IN DEFENSE OF THE SYMMETRY OF TRUE AND FALSE
 

BALÁZS CSANÁD CSÁJI



Name: Balázs Csanád Csáji, Computer Scientist, (b. Budapest, Hungary, 1976).
Address: Computer and Automation Research Institute, Hungarian Academy of Sciences, Kende u. 13-17, Budapest, H-1111, Hungary, Phone: (36 1) 297-6115, Fax: (36 1) 4667-503, 
E-mail: csaji@sztaki.hu
Fields of interest: artificial intelligence, machine learning, stochastic approximation, philosophy of science

Awards: First Prize on Scientific Student Conference (TDK) of ELTE-TTK, 2001; Institute Award of Computer and Automation Research Institute (MTA-SZTAKI), 2004
Publications and more information: www.sztaki.hu/~csaji

 
 
Abstract: According to the anti-realist views, mathematics is the creation of the mind and mathematical statements do not have any truth-value independently of our knowledge. In this paper I give a brief overview on the anti-realist mathematical theories, such as the constructivism and intuitionism, and by arguing that Husserl’s criticism of psychologism can be applied to attack these anti-realist concepts, I try to defend the classical mathematical realist (or Platonist) view of eternal truths.
 

1 ANTI-REALISM IN MATHEMATICS

Most mathematicians accept a realist (also called as Platonist) view on mathematical statements. Realism according to (Dummett, 1982) is a semantic thesis, which asserts that statements in a given class relate to some reality that exists independently of our knowledge of it, in such way, that reality renders each statement in the class determinately true or false, again independently of whether we know, or even able to discover its truth-value. Note that Gödel's incompleteness theorems (1931) do not attack this approach, they only talk about provability, and moreover, Kurt Gödel himself was realist (Gödel, 1951). Mathematical realism was almost universally accepted until the XIX century, when anti-realist mathematical theories started to appear. These theories seem to accept the Protagorean formula that "man is the measure of all things". According to them, mathematics is determined by our minds, the mathematical objects and statements are just our own creations and there does not exists any "transcendental" reality which makes these statements true or false independently of our reasoning. These theories are called constructivism or intuitionism. One of the main characteristics of them is the strict interpretation of the phrase "there exists" as "we can construct". They, however, are not homogeneous; there are considerable differences between the various representatives, for a detailed overview, see (Troelstra and Van Dalen, 1988).

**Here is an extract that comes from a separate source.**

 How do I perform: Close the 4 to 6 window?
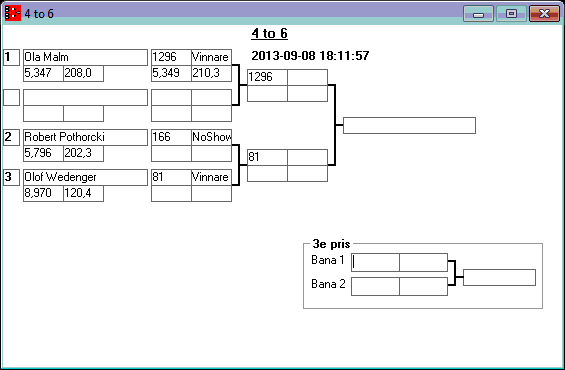(x=544, y=14)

Intuitionistic mathematics can be traced back to Immanuel Kant, who in his "Critique of Pure Reason" treats mathematical statements as synthetic a priori (Kant, 1787), and not as analytic truths, which was the accepted view of that time (e.g. G. W. Leibniz). Kant’s views can be clearly recognised, for example, in Brouwer’s "intuition of time".

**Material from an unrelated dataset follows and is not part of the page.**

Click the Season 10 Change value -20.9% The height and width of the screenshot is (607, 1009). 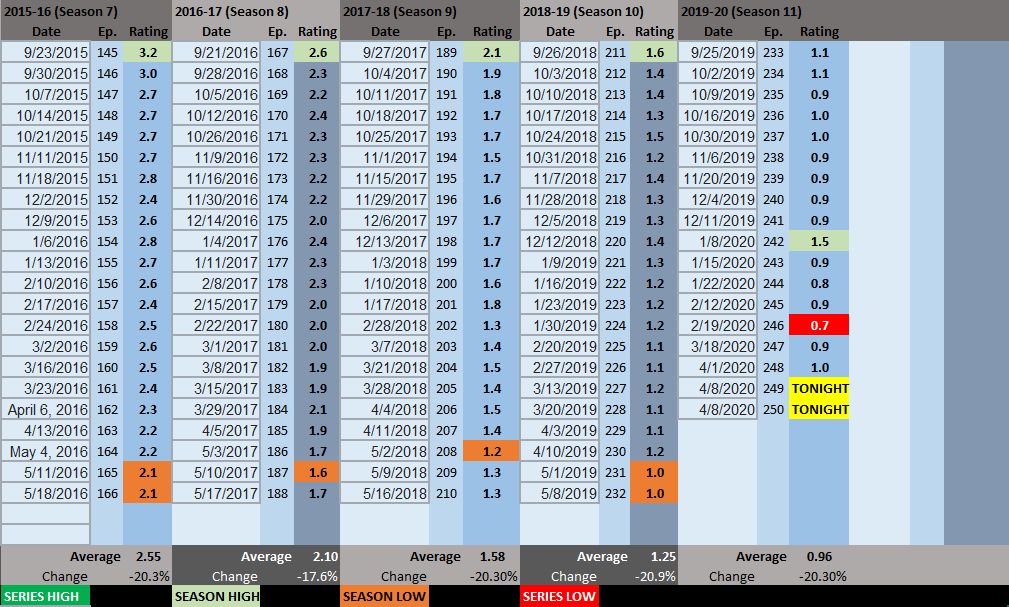657,577
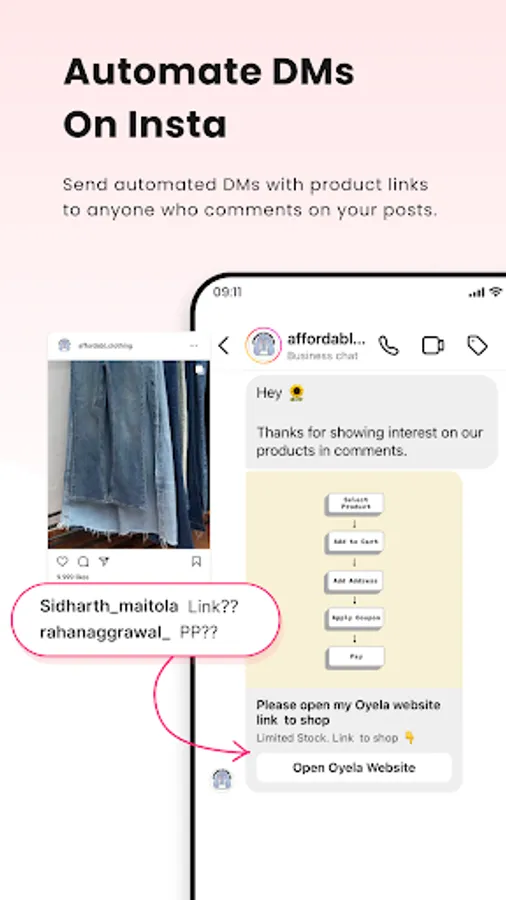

Probably the first mathematician who can be treated as constructivist was Kronecker, who in the XIX century started an arithmetization program, in which he wanted to "arithmetize" Algebra and Analysis. One consequence of his efforts was that he considered a definition acceptable, if it could be checked in a finite way. This viewpoint led him to the criticism of "pure" existence proofs. A remark of him captures well his ideas: "the Lord made the natural numbers, everything else is the work of men". Later, Kronecker’s work was continued by Julies Molk. After Kronecker, the French semi-intuitionists, such as Baire, Borel, Lebesgue, Lusin, Poincaré, expressed more ore less constructive views when they attacked the axiom of choice, the well-ordering of the continuum, the Cantorian set-theory and the mathematical logic. Their critique on logic can be illustrated by Poincaré’s words: "The syllogism can teach us nothing essentially new". Borel and Lebesgue argued that only the effectively (i.e. by finitely many words) defined objects exist in mathematics, and consistency is not sufficient for existence, however Borel treated the continuum as independently given by our intuition. 

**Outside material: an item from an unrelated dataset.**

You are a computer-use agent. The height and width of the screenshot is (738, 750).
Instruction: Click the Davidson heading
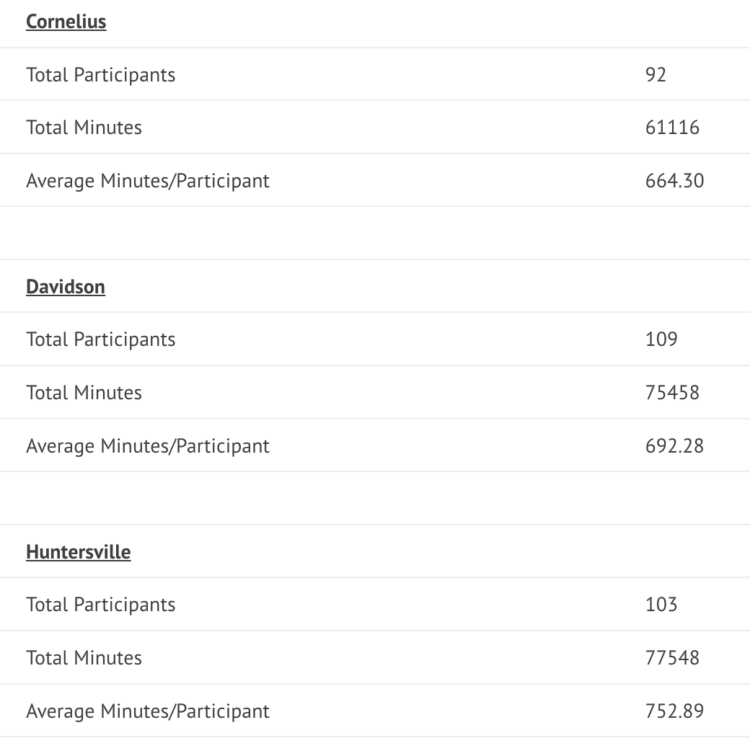coord(66,287)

The first foundations of a precise, systematic constructive mathematics were given by the Dutch mathematician L. E. J. Brouwer. According to him, mathematics is a free creation of the mind, mathematical objects are mental constructs, and mathematics is independent of any language or Platonic reality. Therefore, there do not exist mathematical truths independently of our knowledge. These views led him to constructive mathematics, in which a large part of classical mathematics is rejected. The consequences of these views are: mathematics is independent of logic, logic is just applied mathematics and mathematics cannot be founded upon axiomatic methods. Brouwer has showed that with his views on mathematics, one cannot hold to the principle of the excluded middle (PEM). He has constructed several "counterexamples" to refute PEM. Although Brouwer rejected formalism, his pupil Heyting has developed formal intuitionistic systems, such as intuitionistic propositional and predicate logic and arithmetic (which is the Peano arithmetic with intuitionistic logic). Later Gentzen and Kleene extended his results on intuitionistic mathematics; Glivenko, Gentzen and Gödel have proved (independently) that the classical and intuitionistic (propositional and predicate) logic is equiconsistent. Semantics to intuitionistic logic was given by Kleene, Beth, Aczél and Kripke (Moschovakis, 2004). Later Markov further developed constructive mathematics on the basis of recursive functions. There was a more radical version of constructivism, called finitism, which criticized the use of abstract notions. For example, Skolem and Goodstein proposed a very narrow version of constructivism, in which only concrete combinatorial operations on strictly finite mathematical objects are allowed (such as a table of multiplication and a natural number). 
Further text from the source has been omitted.